If your point is that the shell script isn't really the same thing as Knuth's program: sure, the approaches weren't algorithmically identical (assuming constant time insertions on average, Knuth's custom trie yields an O(N) solution, which is faster than McIlroy's O(N*log N) sort, though this point is moot if you use awk's hashtables to tally words rather than `sort | uniq -c`), but both approaches accomplish the exact same end result, and both fail to handle the exact same edge cases (e.g. accent marks).



The task Knuth was given was to illustrate his literate programming system (WEB) on the task given to him by Bentley, which meant writing a Pascal program "from the ground up", and (ideally) the program containing something of interest to read.

If instead of writing a full program as asked, he had given some cop-out like “actually, instead of writing this in WEB as you asked, I propose you just go to Bell Labs or some place where Unix is available, where it so happens that other people have written some programs like 'tr' and 'sort', then you can combine them in the following way”, that would have been an inappropriate reply, hardly worth publishing in the CACM column. (McIlroy, as reviewer, had the freedom to spend a section of his review advertising Unix and his invention of Unix pipelines, then not yet as well-known to the general CACM reader.)

So while of course shell one-liners are faster to bang out for a one-off use-case, they obviously cannot accomplish the task that was given (of demonstrating WEB). (BTW, I don't want to too much repeat the earlier discussion, but see https://codegolf.stackexchange.com/questions/188133/bentleys... — on that input, the best trie-based approach is 8x faster than awk and about 200x faster than the tr-sort script.)
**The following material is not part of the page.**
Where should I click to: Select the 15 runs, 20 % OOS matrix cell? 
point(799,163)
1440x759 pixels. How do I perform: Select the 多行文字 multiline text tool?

Seems like you should just go with what you you know best.

Taking 10x longer doesn't seem like a language problem. If you don't know bash well you're going to take even longer to do it in bash than in python.

In any case the task you described is pretty much the same in python as in bash. At worst the python is going to be more more verbose.

   python -c "print(len(set(w for l in list(open('test.txt')) for w in l.split())))"

vs

   tr ' ' '\n' < file_name | sort | uniq -c | wc -l


The shell's advantage is that of the pipeline components don't need to suck the whole file in so it can potentially operate on much larger files without running out of memory. I think only "sort" is problematic and at least it's a merge sort.

In Python you could use a generator but it would get a little more complicated and you'd still have to add all the words to set() but hopefully the number of different words is not that great.

The trie approach is quite memory efficient and that can matter.


I'm fairly sure `open` is a generator and doesn't load the whole file into memory. So you wouldn't hit a memory error unless like you said the amount of unique words is high enough.


I think you're right but I believe that wrapping it in List(...) is where that would force the whole file into memory.


Yeah, you're right, that's my mistake.

I think you can just omit it but yeah...


> one-off use case

And fortunately nobody is foolish enough to think that shell scripting is robust enough to use for more than one-off uses! /s


Hah, I have a friend who spent a large chunk of an undergraduate summer internship at Google porting a >50k line bash script (that was used in production!) to Python. It was not their most favorite summer, to say the least.


How does one do that? I mean you just can type 50k lines in 2.5 month if you type 1000 lines per day. Which sound a lot to me.


It's only possible if you can identify large portions of the 50k original lines as having been previously implemented by other components (python modules, microservices, etc.), or that large portions are dealing with cases that are guaranteed to no longer arise (so you either produce different results or error out if you detect them).